What are the allegations against him?

Earlier this week, Austrian prosecutors said the chancellor and nine other individuals were being probed for bribery after investigators carried out raids on the offices of his ruling party.

Though the ÖVP backed him against the allegations, the junior coalition partner, the Greens, demanded his resignation on Friday.

Vice-Chancellor and Greens leader Werner Kogler argued that Kurz was "no longer fit for office" and called on the ÖVP to nominate an "irreproachable person" to replace him.

Kurz and his associates are accused of using public funds from the Finance Ministry to "finance partially manipulated opinion polls that served an exclusively party political interest" between 2016 and 2018.

In 2017, Kurz took over the leadership of the right-wing ÖVP and subsequently became chancellor as the head of a coalition with the far-right Freedom Party (FPÖ).

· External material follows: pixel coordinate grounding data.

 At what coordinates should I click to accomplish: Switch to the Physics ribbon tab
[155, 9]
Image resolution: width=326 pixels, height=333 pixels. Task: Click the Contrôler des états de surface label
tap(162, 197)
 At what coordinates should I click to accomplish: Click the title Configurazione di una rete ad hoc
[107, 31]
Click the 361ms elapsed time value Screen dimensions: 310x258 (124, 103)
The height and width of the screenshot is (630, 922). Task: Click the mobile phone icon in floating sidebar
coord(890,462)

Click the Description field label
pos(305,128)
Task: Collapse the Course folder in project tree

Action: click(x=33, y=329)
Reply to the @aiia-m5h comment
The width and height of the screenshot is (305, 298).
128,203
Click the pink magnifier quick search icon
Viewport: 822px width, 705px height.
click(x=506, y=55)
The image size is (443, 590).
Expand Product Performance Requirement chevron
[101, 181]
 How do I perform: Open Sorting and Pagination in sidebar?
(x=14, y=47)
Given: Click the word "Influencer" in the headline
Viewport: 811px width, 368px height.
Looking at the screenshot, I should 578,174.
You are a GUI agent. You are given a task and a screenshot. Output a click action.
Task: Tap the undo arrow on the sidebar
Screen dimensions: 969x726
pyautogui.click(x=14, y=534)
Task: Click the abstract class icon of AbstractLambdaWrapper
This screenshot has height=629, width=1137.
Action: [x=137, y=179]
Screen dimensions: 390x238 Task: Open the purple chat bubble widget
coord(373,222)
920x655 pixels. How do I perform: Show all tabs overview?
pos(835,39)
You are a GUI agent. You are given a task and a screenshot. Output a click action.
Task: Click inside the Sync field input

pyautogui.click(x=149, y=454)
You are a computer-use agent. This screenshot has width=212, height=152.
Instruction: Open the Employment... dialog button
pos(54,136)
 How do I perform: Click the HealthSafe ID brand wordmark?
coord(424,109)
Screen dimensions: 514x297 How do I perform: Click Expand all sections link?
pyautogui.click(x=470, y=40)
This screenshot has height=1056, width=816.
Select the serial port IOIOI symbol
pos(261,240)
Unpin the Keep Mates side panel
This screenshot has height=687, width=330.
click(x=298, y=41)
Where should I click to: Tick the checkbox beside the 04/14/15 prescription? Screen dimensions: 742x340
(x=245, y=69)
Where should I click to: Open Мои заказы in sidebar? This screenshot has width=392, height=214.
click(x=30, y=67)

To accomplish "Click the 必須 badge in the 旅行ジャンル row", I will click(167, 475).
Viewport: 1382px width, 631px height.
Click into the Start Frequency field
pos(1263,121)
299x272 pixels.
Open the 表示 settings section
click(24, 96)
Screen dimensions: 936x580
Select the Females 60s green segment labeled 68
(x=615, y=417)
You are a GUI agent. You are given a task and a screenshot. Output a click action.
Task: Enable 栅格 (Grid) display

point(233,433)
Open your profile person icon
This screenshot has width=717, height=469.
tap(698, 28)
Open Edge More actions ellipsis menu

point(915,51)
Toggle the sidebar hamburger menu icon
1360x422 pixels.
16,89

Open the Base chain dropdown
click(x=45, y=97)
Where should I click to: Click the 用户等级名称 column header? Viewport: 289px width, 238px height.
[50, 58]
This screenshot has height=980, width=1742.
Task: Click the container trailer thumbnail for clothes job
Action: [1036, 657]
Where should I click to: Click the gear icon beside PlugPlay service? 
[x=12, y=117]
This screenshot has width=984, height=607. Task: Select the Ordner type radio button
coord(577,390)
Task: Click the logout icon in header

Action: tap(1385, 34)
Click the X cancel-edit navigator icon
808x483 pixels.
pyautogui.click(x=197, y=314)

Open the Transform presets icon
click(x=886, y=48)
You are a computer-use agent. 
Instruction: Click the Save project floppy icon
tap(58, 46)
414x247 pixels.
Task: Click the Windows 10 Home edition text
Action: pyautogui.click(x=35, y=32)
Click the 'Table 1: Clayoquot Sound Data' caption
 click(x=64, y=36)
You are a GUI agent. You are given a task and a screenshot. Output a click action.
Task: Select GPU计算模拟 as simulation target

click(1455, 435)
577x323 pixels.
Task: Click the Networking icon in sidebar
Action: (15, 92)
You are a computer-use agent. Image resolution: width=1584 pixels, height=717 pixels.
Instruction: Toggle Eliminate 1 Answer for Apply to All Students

He and nine other people, as well as three organizations, are under investigation over the alleged offenses, prosecutors said.

Announcing his resignation on Saturday, Kurz insisted again that the accusations against him "are false and I will be able to clear this up… I am deeply convinced of that."

Second stint as chancellor

Kurz previously resigned as chancellor in May 2019, pulling the plug on the coalition with the FPÖ over the so-called Ibiza-gate corruption scandal.

A video showed then FPÖ chief Heinz-Christian Strache — who was also the vice-chancellor at the time — appearing to offer public contracts in exchange for campaign help.

Since the scandal, investigators have launched several investigations into alleged corruption, some of them targeting top ÖVP politicians such as Finance Minister Blümel.

Kurz started his second term as the head of government in January 2020, leading a coalition with the Green party as the junior partner.